2. Processed Buffers: Indicates the number of local buffers processed by each worker thread.
3. Scan RS (ms): Shows the time taken to scan references from the RSet.
4. [Clear CT: 0.4 ms]: Indicates the time taken to clear cards in the card table. The clear operation simply removes the "dirty" state, which is used to identify whether a field has been updated, for use by the Remembered Sets.
5. [Redirty Cards: 0.1 ms]: Indicates the time taken to mark appropriate positions in the card table as "dirty". The positions deemed "appropriate" are determined by heap memory changes made by the GC itself, such as reference enqueuing.

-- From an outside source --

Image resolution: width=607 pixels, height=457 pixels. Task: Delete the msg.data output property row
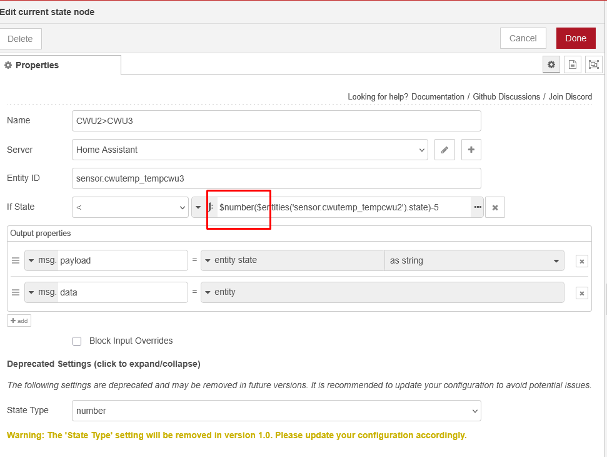[581, 292]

Full GC (Allocation Failure):

G1 is an adaptive incremental garbage collector. Generally, a Full GC occurs only when there is severe memory shortage, such as insufficient heap space or insufficient to-space.

In the example program, increasing the number of cached objects can simulate a Full GC.

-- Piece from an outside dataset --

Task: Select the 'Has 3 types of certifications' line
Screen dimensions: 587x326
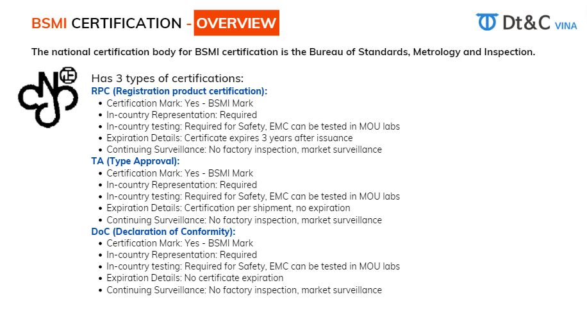Action: click(x=167, y=78)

The example log is as follows:

2020-03-02T18:44:17.814-0800: 2.826: [Full GC (Allocation Failure) 403M->401M(512M), 0.0046647 secs] [Eden: 0.0B(25.0M)->0.0B(25.0M) Survivors: 0.0B->0.0B Heap: 403.6M(512.0M)->401.5M(512.0M)], [Metaspace: 2789K->2789K(1056768K)] [Times: user=0.00 sys=0.00, real=0.00 secs]


Because the heap memory space is small and the number of live objects is not large, the pause time for this Full GC is short.

The diagram below illustrates this Full GC:

![59111406.png](../images/1b6e2e60-6866-11ea-a490-d3e65769b9bf)

In situations where the heap memory is larger (8G+), if G1 performs a Full GC, the pause time may degrade and reach several tens of seconds or even more. The following image shows an example:

![5b03ee3d-1e0a-4375-a5f6-aab17f4d1184.jpg](../images/2bce1360-6866-11ea-9d64-851af22d0044)

From the OldGen section, it can be seen that 118 Full GCs took 31 minutes, with an average of 20 seconds per GC. Based on the image scale, a throughput of less than 30% can be inferred.

This scenario occurred during load testing when performing aggregation calculations in Flink using time windows. The main reason was that there were too many objects and insufficient heap memory. The issue was partially resolved by changing the object types to primitive data types. Increasing the heap memory to meet the requirements of batch processing/streaming computing also resolved the GC issue.

When a Full GC pause time is long-lasting, it is necessary to investigate and analyze whether GC configuration needs modification, or whether memory needs to be increased, or if the program's business logic needs to be changed. We will discuss G1 tuning further in the optimization section.

This concludes the analysis of G1 logs. In the next section, we will explore how to use visualization tools to view and analyze GC logs.